Por que esse fenômeno nunca havia sido observado antes?
Sismólogos têm estudado as ondas ScS por décadas, utilizando-as rotineiramente para investigar as profundezas do interior da Terra. O que nunca havia sido presenciado, contudo, era uma onda retornando com energia suficiente para deixar uma marca permanente e mensurável na superfície terrestre.
De acordo com os pesquisadores, o terremoto de Tohoku-Oki foi singular devido à sua enorme magnitude. A onda ScS refletida, registrada em todo o Japão, apresentou uma amplitude pico a pico superior a um centímetro, tornando-a muito mais forte do que as geradas pela maioria dos terremotos. Combinada com falhas já tensionadas, essa energia incomum parece ter sido suficiente para desencadear movimentos adicionais do solo.
O sinal de GPS que intrigou os cientistas por 15 anos
O Japão opera uma das redes de monitoramento por GPS mais densas do mundo, contando com mais de 1.300 estações em funcionamento contínuo, capazes de detectar até mesmo os menores movimentos do solo.
Cerca de 15 minutos após o terremoto, os instrumentos registraram um deslocamento quase simultâneo para leste em todo o país. O padrão observado não se alinhava com a ruptura principal, com qualquer réplica conhecida ou com um deslizamento submarino, deixando os cientistas sem uma explicação convincente por mais de uma década.
A nova análise finalmente associa essa anomalia de longa data ao retorno da onda ScS, resolvendo um mistério científico persistente.
Como os pesquisadores descartaram outras explicações
Antes de chegarem a uma conclusão final, a equipe de cientistas avaliou diversas explicações concorrentes para o fenômeno.
Se a ruptura principal tivesse continuado a liberar energia, o movimento deveria ter sido mais intenso nas proximidades do epicentro, em vez de se manifestar de forma quase uniforme por todo o Japão. Da mesma maneira, nem um tremor secundário não registrado nem um deslizamento submarino poderiam justificar tanto o momento quanto o padrão nacional observado pela rede GPS.
Segundo os pesquisadores, a onda ScS refletida representa o único mecanismo capaz de explicar todas as observações registradas.
As implicações da descoberta para a sismologia
As descobertas sugerem que os efeitos dos maiores terremotos do planeta podem se estender a profundidades e distâncias muito maiores do que se imaginava anteriormente.
Até o momento, os riscos sísmicos têm sido primordialmente associados à ruptura principal, aos tremores secundários e aos tsunamis. O estudo recente indica que ondas sísmicas que percorrem milhares de quilômetros pelo interior da Terra também podem ser capazes de desencadear movimentos adicionais da falha após se refletirem na fronteira acima do núcleo externo.

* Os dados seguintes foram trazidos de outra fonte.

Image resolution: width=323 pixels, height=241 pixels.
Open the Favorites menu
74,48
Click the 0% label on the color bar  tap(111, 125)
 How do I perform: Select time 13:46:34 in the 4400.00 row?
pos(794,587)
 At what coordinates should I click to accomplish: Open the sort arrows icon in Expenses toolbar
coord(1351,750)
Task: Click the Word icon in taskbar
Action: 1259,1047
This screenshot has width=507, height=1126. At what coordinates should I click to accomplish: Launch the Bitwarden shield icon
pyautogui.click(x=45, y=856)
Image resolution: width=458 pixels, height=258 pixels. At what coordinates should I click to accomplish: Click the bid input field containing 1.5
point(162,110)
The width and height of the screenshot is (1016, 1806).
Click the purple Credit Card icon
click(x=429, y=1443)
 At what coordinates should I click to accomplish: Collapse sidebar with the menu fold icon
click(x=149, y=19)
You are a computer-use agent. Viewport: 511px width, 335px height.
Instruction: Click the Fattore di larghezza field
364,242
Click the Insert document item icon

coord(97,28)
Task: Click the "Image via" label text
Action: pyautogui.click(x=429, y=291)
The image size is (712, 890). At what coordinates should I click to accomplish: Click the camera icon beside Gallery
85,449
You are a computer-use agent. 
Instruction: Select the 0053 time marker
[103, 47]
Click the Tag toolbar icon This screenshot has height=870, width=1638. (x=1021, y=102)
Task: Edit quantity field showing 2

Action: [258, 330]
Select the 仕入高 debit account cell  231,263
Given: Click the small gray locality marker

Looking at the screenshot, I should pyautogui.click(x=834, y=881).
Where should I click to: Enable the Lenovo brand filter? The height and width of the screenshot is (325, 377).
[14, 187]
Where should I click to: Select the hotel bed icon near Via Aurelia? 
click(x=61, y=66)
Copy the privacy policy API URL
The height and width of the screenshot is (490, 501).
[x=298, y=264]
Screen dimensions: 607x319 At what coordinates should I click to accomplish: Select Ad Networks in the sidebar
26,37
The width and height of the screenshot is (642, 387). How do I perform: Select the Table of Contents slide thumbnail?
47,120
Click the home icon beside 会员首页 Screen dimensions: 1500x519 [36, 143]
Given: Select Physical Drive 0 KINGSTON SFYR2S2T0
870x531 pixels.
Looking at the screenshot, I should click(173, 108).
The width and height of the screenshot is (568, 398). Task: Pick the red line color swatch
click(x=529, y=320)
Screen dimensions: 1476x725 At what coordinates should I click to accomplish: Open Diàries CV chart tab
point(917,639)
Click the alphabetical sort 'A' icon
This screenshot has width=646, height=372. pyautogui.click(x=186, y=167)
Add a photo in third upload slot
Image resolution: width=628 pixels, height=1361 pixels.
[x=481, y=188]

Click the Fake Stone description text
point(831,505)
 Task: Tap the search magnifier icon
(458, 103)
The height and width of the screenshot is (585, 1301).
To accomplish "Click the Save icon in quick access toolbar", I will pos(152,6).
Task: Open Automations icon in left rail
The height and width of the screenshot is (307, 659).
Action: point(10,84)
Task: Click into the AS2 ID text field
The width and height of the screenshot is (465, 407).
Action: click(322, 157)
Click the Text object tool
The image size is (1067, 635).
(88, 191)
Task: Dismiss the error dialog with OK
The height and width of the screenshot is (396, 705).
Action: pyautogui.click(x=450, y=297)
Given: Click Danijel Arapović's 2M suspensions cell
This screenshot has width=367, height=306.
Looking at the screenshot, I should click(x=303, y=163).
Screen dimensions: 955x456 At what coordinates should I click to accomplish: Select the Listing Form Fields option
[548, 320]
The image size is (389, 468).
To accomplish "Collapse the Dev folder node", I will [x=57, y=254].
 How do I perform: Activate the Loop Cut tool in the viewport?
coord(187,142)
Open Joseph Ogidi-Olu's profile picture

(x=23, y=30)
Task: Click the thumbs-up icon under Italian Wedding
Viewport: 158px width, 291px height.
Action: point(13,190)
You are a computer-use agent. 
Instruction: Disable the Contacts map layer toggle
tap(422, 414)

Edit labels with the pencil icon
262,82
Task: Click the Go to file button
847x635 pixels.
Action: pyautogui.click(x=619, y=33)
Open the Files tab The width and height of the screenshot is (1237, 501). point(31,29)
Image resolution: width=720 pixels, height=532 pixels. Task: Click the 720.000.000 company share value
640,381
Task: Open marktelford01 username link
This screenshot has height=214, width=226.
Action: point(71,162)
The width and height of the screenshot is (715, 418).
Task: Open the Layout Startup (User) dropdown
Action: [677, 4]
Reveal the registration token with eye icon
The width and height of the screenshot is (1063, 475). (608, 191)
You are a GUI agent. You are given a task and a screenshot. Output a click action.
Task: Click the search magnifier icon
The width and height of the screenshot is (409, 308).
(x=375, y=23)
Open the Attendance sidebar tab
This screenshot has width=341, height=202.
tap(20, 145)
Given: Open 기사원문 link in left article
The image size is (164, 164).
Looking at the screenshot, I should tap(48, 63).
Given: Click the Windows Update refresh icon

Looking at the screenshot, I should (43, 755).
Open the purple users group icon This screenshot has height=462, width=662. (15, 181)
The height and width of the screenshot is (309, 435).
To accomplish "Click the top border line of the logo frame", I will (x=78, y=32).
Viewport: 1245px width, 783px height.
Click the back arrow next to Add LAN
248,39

Os pesquisadores agora pretendem reexaminar dados de outros terremotos de grande porte, incluindo o de Sumatra-Andaman em 2004, o de Valdivia no Chile em 1960, o do Alasca em 1964 e o de Maule em 2010, a fim de verificar se o mesmo mecanismo ocorreu em outras regiões do mundo.
O que a descoberta revela sobre o interior oculto da Terra
O estudo também destaca a maneira como os cientistas investigam partes do planeta que permanecem fisicamente inacessíveis. O poço mais profundo já perfurado, o Poço Superprofundo de Kola, na Rússia, atingiu apenas cerca de 12 quilômetros, enquanto o manto da Terra se estende por aproximadamente 2.890 quilômetros antes de encontrar o núcleo externo líquido.
Considerando que os seres humanos não podem explorar diretamente essas profundezas, os pesquisadores dependem das ondas sísmicas geradas por terremotos potentes para compreender a estrutura interna do planeta. Ao demonstrar que uma onda sísmica viajou até a borda do núcleo da Terra, retornou à superfície e produziu um efeito mensurável, o terremoto de Tohoku-Oki proporcionou uma visão sem precedentes da conexão dinâmica entre o interior profundo da Terra e sua crosta.